Das Schreiben, das die 260’000 Kunden der Stadtzürcher Elektrizitätswerke (EWZ) in den letzten Wochen erhalten haben, klingt gut: Der Strom sei künftig ökologisch hochwertiger, der Preis bleibe aber «praktisch gleich».

Wer genauer nachrechnet, merkt aber, dass das EWZ die Wahrheit schönt. Vor allem wer bisher sparsam mit Strom umging und pro Jahr weniger als 2’000 Kilowattstunden bezog, zahlt ab Anfang Oktober mehr. Das liegt daran, dass der bisher nach Verbrauch gestaffelte Tarif vereinheitlicht wird. Für einen Kleinhaushalt bedeutet das eine Mehrbelastung von bis zu zehn Prozent.

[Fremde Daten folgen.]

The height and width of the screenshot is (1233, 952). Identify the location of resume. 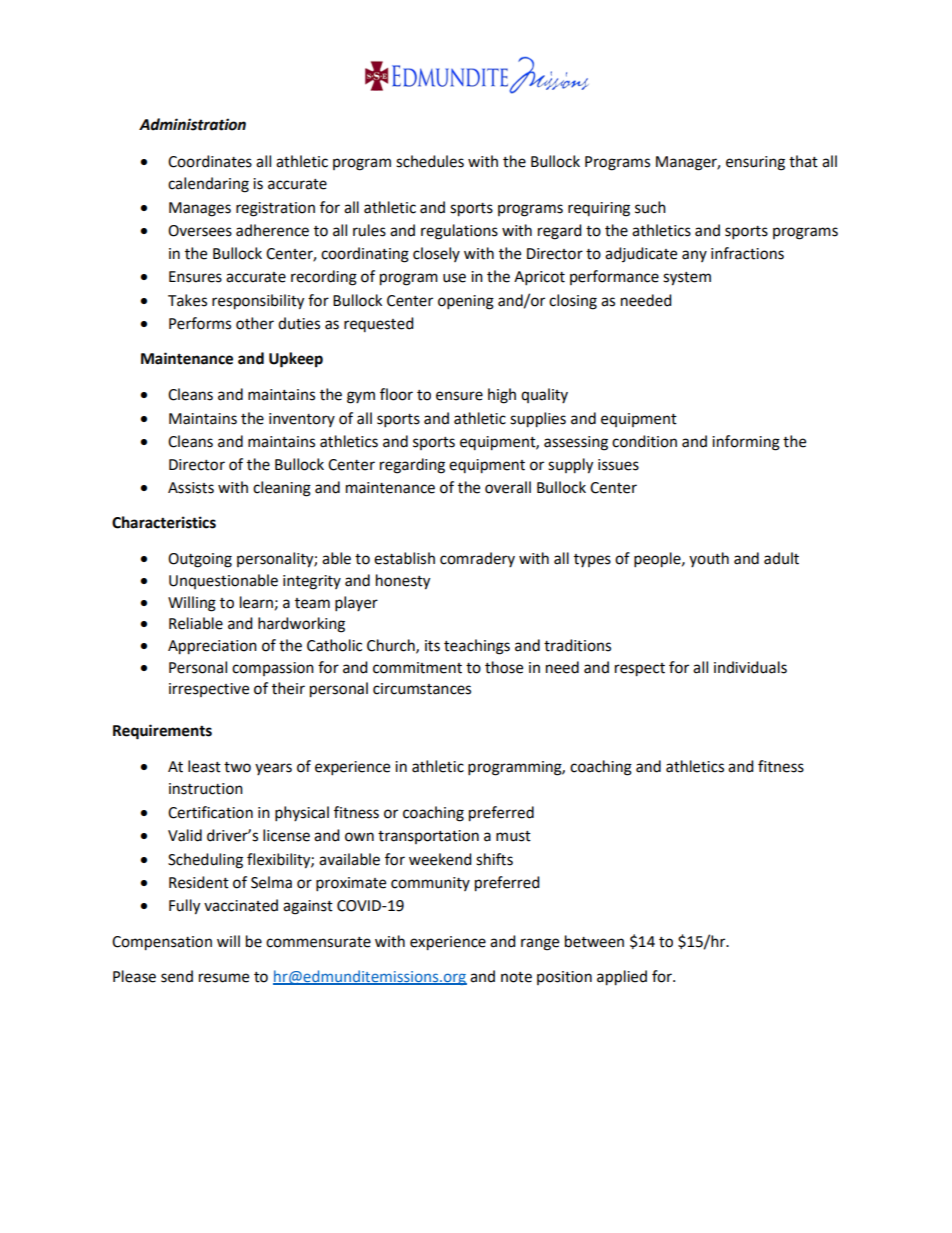
(224, 978).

EWZ-Sprecherin Jacqueline Verjee betont, dass die Zürcher Stromtarife so oder so günstiger seien als im schweizerischen Durchschnitt. Bei einem Jahresgewinn von nicht weniger als 59 Millionen Franken sollte das aber auch problemlos möglich sein.

Dreist ist der Trick bei der Stromwahl. Neu können die Kunden wählen, ob sie Strom aus Atom-, aus Wasser- oder aus Solarkraftwerken beziehen wollen. Wer auf das EWZ-Schreiben nicht reagiert, erhält aber automatisch den «Naturpower»-Strom aus Wasserkraft und nicht den billigeren Atomstrom.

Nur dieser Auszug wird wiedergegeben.